═══ Supplied entries

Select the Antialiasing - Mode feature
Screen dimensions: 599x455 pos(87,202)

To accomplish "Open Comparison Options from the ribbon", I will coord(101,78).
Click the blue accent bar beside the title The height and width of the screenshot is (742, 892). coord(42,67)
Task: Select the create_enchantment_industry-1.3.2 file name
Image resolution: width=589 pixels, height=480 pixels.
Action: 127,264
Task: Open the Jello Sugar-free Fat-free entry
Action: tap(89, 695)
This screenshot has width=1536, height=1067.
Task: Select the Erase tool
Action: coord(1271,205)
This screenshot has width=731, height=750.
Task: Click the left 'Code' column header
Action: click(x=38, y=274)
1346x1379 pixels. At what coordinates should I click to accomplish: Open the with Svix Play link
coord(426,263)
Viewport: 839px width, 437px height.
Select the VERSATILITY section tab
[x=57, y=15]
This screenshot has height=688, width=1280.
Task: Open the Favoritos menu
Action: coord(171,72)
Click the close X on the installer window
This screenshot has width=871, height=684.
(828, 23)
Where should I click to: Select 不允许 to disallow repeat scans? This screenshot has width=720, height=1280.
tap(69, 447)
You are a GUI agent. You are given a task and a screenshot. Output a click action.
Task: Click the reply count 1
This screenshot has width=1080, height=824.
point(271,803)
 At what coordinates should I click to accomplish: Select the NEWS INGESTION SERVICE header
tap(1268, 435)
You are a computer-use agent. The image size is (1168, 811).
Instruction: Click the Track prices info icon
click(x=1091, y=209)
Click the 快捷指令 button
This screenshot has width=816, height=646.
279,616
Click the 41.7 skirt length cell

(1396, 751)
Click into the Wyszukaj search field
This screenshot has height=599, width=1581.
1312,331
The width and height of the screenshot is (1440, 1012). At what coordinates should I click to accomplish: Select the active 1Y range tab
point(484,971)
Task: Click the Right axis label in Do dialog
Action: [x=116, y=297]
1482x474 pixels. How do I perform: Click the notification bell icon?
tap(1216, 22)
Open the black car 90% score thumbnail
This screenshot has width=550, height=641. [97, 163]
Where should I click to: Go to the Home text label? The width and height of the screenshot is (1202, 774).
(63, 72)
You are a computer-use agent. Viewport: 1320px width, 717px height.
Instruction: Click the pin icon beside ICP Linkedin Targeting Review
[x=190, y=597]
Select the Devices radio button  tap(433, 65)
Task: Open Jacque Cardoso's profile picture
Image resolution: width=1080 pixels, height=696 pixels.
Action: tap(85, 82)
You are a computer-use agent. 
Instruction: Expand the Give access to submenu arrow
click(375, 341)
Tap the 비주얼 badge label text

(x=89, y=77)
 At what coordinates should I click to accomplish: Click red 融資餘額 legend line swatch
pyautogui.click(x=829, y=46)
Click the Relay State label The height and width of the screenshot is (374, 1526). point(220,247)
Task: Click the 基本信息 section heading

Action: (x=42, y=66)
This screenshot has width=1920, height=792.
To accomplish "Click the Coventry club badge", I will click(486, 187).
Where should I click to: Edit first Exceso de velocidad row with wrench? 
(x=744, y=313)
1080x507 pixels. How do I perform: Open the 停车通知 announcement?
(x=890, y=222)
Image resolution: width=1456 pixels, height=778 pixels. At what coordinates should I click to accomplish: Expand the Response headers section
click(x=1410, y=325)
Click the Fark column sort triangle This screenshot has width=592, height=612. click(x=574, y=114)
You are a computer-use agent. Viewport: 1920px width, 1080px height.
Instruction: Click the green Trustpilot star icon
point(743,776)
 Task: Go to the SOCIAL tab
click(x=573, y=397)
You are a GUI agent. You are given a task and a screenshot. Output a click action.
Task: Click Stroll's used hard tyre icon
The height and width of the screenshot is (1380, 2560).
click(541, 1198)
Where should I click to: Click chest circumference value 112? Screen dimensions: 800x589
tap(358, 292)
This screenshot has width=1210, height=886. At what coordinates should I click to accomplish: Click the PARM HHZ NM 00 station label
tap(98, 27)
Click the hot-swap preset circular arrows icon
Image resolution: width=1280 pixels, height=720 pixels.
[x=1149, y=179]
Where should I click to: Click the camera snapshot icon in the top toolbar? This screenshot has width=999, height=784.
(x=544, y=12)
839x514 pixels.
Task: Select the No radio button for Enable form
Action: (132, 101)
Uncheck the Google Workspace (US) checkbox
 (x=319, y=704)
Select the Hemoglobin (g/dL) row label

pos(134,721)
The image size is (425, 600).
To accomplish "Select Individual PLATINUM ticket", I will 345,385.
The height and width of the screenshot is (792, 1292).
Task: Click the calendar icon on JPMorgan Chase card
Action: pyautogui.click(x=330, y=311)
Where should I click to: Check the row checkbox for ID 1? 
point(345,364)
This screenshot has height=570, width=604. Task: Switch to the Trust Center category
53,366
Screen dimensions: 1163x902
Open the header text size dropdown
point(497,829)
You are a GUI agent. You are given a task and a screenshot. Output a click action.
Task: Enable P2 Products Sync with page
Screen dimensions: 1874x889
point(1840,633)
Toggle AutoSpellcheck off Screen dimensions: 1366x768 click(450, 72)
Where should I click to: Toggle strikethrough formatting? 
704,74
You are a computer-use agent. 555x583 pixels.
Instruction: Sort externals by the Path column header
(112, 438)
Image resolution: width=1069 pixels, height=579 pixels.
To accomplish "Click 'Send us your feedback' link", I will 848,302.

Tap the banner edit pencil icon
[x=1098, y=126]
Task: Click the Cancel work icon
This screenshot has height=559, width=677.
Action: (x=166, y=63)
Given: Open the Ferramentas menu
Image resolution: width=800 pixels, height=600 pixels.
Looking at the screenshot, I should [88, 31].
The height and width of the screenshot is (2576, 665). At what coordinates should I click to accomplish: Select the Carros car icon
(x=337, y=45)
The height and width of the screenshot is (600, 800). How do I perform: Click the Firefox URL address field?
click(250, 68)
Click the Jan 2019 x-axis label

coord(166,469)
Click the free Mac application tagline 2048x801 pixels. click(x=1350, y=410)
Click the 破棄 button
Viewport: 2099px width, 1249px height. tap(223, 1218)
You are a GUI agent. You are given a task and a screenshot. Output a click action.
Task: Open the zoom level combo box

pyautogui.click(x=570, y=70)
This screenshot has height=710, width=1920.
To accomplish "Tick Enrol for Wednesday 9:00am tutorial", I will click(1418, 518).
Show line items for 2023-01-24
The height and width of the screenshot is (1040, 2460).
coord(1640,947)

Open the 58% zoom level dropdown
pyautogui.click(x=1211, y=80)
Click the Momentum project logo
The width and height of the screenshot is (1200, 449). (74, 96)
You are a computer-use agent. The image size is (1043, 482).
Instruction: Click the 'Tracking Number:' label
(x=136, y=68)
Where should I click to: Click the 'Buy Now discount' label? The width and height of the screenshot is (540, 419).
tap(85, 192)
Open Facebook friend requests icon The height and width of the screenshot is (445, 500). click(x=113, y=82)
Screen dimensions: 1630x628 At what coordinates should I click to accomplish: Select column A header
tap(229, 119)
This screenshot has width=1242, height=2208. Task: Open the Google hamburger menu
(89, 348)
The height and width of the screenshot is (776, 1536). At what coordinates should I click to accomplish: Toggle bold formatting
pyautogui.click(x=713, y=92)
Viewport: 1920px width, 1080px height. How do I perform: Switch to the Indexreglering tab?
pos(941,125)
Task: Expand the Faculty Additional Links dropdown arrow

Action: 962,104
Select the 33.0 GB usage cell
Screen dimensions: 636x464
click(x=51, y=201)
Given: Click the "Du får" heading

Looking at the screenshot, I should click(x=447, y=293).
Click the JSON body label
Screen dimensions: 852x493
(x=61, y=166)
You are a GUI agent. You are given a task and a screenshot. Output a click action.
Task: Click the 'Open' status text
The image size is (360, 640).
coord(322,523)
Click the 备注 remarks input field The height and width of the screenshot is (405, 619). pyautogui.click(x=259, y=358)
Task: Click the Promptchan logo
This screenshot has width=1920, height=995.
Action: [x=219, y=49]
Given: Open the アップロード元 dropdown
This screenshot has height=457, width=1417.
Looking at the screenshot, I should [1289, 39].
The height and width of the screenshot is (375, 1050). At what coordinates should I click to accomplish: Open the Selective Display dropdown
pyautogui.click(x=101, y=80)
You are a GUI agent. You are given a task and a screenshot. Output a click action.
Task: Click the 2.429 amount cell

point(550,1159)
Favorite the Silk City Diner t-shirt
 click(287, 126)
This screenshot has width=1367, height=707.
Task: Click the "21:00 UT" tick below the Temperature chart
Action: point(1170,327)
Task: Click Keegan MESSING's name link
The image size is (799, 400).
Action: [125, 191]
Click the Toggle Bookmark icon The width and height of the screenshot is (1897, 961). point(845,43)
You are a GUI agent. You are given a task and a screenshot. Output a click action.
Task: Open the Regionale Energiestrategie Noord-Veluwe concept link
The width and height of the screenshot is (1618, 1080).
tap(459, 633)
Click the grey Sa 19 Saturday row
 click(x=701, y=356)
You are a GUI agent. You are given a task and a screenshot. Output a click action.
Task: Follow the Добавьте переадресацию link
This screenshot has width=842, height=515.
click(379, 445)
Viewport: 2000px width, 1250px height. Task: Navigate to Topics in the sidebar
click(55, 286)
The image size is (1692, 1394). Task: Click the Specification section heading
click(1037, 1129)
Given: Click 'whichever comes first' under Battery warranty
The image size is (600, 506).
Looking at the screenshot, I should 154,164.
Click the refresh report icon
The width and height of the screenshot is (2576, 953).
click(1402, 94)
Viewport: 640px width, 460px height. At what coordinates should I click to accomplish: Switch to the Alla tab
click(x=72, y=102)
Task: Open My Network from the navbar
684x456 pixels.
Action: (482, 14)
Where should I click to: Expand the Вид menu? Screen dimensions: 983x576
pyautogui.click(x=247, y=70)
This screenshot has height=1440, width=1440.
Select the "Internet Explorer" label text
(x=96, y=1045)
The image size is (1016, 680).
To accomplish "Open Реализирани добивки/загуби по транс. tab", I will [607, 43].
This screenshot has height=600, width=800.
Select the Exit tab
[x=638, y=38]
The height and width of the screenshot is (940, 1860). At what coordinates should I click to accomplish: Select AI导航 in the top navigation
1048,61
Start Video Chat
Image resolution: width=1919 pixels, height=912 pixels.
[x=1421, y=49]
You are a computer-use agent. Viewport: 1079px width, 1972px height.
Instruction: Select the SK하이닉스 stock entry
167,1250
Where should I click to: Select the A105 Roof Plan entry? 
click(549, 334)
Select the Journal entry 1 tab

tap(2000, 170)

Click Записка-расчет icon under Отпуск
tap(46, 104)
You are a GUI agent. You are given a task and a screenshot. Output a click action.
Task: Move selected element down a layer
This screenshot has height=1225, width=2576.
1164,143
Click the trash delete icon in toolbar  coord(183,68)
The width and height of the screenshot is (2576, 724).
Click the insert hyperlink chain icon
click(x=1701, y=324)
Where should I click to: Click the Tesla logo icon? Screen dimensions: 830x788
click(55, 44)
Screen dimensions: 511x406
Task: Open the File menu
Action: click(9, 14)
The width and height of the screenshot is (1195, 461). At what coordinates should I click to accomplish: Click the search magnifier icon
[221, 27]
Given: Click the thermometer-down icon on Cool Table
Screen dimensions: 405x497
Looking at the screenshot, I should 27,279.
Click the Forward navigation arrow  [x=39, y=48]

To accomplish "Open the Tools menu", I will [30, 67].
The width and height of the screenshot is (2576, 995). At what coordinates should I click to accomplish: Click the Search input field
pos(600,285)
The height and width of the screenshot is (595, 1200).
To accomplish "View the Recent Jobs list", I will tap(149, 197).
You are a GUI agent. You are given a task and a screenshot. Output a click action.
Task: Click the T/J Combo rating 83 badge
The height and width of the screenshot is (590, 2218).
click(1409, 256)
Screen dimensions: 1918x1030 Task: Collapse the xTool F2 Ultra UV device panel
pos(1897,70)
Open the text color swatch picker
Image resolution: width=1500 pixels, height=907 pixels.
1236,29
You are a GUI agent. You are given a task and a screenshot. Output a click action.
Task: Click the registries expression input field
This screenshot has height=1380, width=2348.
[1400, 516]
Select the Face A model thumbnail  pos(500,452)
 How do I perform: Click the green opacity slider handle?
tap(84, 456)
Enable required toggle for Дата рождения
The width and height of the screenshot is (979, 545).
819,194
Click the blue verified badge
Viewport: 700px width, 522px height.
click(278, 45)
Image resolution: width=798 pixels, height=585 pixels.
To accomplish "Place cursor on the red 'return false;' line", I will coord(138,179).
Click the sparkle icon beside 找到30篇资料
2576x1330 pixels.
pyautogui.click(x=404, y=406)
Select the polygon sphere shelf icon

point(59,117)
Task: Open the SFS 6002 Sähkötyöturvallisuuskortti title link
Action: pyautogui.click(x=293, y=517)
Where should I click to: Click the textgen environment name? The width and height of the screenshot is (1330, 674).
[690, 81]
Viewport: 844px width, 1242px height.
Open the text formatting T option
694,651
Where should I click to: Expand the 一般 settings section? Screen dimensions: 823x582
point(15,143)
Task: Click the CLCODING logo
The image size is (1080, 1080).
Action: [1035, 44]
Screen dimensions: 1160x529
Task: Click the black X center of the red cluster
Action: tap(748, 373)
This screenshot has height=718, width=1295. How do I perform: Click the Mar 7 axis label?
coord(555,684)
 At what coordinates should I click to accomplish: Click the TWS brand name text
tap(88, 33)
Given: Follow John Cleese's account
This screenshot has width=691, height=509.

══════

#### Work instructions:
Extract the lines above exactly as they appear, starting with the line that contains "The height and width of the screenshot is (375, 1050)." and ending after the line that contains "Click the Toggle".

#### Written solution:
The height and width of the screenshot is (375, 1050). At what coordinates should I click to accomplish: Open the Selective Display dropdown
pyautogui.click(x=101, y=80)
You are a GUI agent. You are given a task and a screenshot. Output a click action.
Task: Click the 2.429 amount cell

point(550,1159)
Favorite the Silk City Diner t-shirt
 click(287, 126)
This screenshot has width=1367, height=707.
Task: Click the "21:00 UT" tick below the Temperature chart
Action: point(1170,327)
Task: Click Keegan MESSING's name link
The image size is (799, 400).
Action: [125, 191]
Click the Toggle Bookmark icon The width and height of the screenshot is (1897, 961). point(845,43)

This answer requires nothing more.